Beyond the connectome: A map of a brain architecture derived from whole-brain volumetric reconstructions

Abstract

ABSTRACTAnimal nervous system organization is crucial for all body functions and its disruption can manifest in severe cognitive and behavioral impairment. This organization relies on features across scales, from nano-level localization of synapses, through multiplicities of neuronal morphologies and their contribution to circuit organization, to the high level stereotyped connections between different regions of the brain. The sheer complexity of this organ means that to date, we have yet to reconstruct and model the structure of a complete nervous system that is integrated across all these scales. Here, we present a complete structure-function model of the nematode C. elegans main neuropil, the nerve ring, which we derive by integrating the volumetric reconstruction from two animals with corresponding synaptic and gap junctional connectomes.
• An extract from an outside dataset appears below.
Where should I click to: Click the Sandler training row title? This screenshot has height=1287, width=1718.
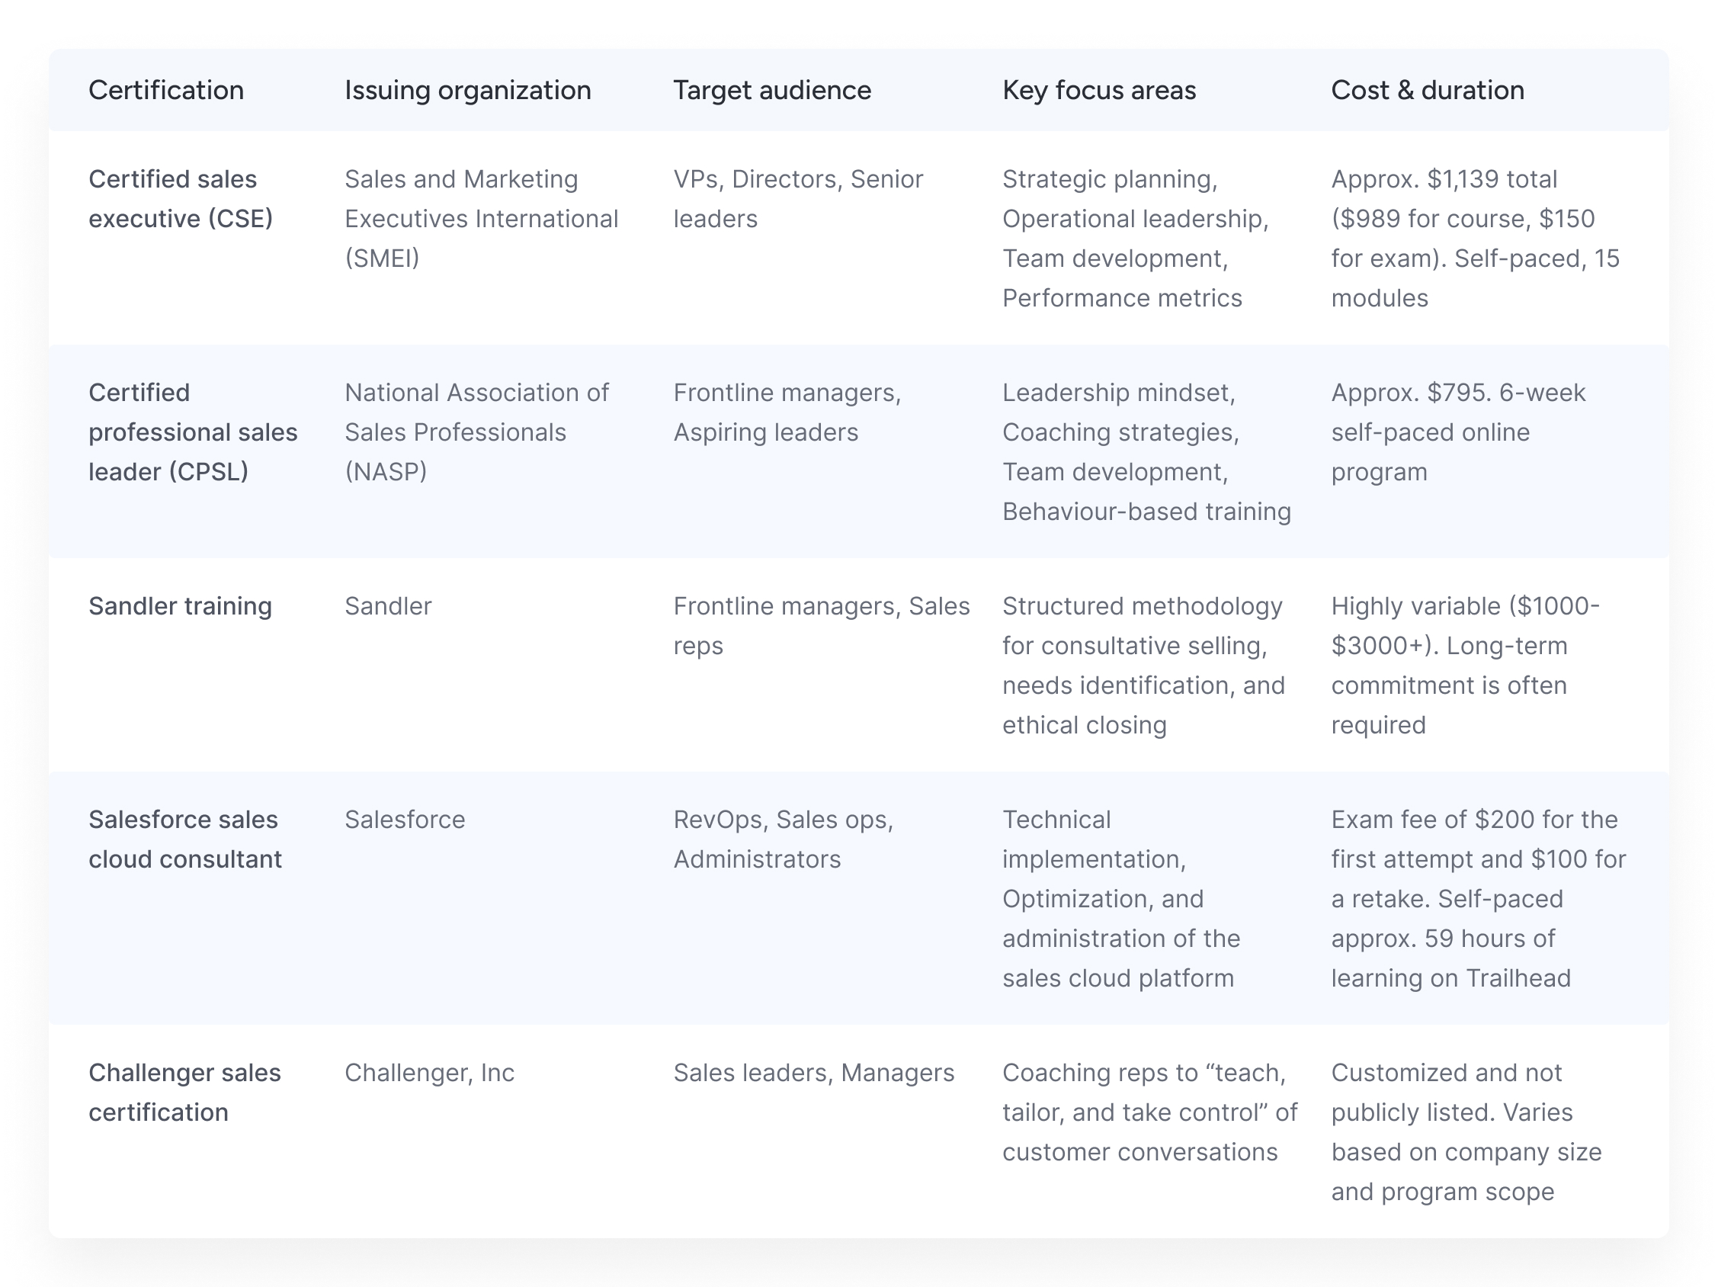tap(180, 606)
Whereas previously the nerve ring was considered a densely packed tract of axons, we uncover internal organization into 5 functional bundles and show how they spatially constrain and support the synaptic connectome. We find that the C. elegans connectome is not invariant, but that a precisely wired core circuit is embedded in a background of variable connectivity, and propose a corresponding reference connectome for the core circuit. Using this reference, we show that the architecture of the C. elegans brain can be viewed as a modular Residual Network that supports sensory computation and integration, sensory-motor convergence, and brain-wide coordination. These findings point to scalable and robust features of brain organization that are likely universal across phyla.